_Action item:_ Reproduce exactly, from the line containing "Screen dimensions: 951x560", every line down to the end of the data below.

*** Exercise data Section Begins ***

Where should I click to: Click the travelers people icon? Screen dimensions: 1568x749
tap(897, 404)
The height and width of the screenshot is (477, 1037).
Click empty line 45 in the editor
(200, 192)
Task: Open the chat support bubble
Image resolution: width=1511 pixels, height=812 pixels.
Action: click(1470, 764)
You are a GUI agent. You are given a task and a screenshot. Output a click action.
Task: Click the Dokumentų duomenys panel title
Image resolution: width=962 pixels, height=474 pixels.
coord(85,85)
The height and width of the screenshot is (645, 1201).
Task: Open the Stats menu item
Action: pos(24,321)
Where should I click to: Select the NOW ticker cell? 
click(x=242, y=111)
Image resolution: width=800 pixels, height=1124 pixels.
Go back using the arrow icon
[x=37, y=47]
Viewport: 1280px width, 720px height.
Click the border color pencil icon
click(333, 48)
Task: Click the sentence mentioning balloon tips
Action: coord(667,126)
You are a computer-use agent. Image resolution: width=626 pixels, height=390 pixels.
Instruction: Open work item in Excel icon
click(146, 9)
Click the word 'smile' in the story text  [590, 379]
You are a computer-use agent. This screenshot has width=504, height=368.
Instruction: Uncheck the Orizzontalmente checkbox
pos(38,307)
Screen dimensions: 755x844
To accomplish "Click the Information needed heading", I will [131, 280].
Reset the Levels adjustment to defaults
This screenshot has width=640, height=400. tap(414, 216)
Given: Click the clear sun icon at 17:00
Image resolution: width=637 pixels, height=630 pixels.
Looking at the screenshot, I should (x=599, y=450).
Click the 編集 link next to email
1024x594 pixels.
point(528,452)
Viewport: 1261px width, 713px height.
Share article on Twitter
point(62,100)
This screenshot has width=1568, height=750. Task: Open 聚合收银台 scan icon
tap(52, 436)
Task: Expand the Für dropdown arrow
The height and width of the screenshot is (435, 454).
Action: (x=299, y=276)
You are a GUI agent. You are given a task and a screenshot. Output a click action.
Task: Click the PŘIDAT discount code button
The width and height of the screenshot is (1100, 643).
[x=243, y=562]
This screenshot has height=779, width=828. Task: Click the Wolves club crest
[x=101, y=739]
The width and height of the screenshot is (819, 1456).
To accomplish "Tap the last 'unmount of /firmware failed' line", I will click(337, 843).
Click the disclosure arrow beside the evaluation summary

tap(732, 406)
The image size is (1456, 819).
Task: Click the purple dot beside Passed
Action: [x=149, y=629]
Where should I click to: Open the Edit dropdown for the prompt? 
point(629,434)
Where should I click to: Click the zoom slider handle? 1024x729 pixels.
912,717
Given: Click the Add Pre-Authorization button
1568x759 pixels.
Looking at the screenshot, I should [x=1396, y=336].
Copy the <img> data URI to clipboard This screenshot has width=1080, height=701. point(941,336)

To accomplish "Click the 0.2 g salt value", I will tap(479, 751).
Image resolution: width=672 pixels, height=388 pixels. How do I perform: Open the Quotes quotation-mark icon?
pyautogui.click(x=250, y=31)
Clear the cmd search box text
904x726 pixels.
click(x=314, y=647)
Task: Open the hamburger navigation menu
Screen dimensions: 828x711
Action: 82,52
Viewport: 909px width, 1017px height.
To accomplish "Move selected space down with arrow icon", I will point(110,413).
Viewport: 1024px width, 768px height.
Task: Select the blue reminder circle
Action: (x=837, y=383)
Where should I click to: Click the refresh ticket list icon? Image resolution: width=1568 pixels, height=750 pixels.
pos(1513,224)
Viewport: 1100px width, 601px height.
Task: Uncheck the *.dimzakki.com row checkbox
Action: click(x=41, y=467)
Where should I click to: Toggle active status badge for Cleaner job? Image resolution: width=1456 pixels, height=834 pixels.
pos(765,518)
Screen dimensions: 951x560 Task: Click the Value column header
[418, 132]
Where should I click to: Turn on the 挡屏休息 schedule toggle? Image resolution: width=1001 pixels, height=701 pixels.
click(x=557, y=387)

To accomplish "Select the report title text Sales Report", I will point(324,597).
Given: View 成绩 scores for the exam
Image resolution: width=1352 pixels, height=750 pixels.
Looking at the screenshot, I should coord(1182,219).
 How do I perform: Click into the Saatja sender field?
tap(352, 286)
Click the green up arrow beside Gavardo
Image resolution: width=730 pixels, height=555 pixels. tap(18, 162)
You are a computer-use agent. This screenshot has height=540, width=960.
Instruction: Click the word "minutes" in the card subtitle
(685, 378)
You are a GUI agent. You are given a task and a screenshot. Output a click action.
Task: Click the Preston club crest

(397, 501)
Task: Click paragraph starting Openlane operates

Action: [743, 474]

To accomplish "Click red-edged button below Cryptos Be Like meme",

*** Exercise data Section Ends ***

_Solution below:_
Screen dimensions: 951x560 Task: Click the Value column header
[418, 132]
Where should I click to: Turn on the 挡屏休息 schedule toggle? Image resolution: width=1001 pixels, height=701 pixels.
click(x=557, y=387)

To accomplish "Select the report title text Sales Report", I will point(324,597).
Given: View 成绩 scores for the exam
Image resolution: width=1352 pixels, height=750 pixels.
Looking at the screenshot, I should coord(1182,219).
 How do I perform: Click into the Saatja sender field?
tap(352, 286)
Click the green up arrow beside Gavardo
Image resolution: width=730 pixels, height=555 pixels. tap(18, 162)
You are a computer-use agent. This screenshot has height=540, width=960.
Instruction: Click the word "minutes" in the card subtitle
(685, 378)
You are a GUI agent. You are given a task and a screenshot. Output a click action.
Task: Click the Preston club crest

(397, 501)
Task: Click paragraph starting Openlane operates

Action: [743, 474]

To accomplish "Click red-edged button below Cryptos Be Like meme",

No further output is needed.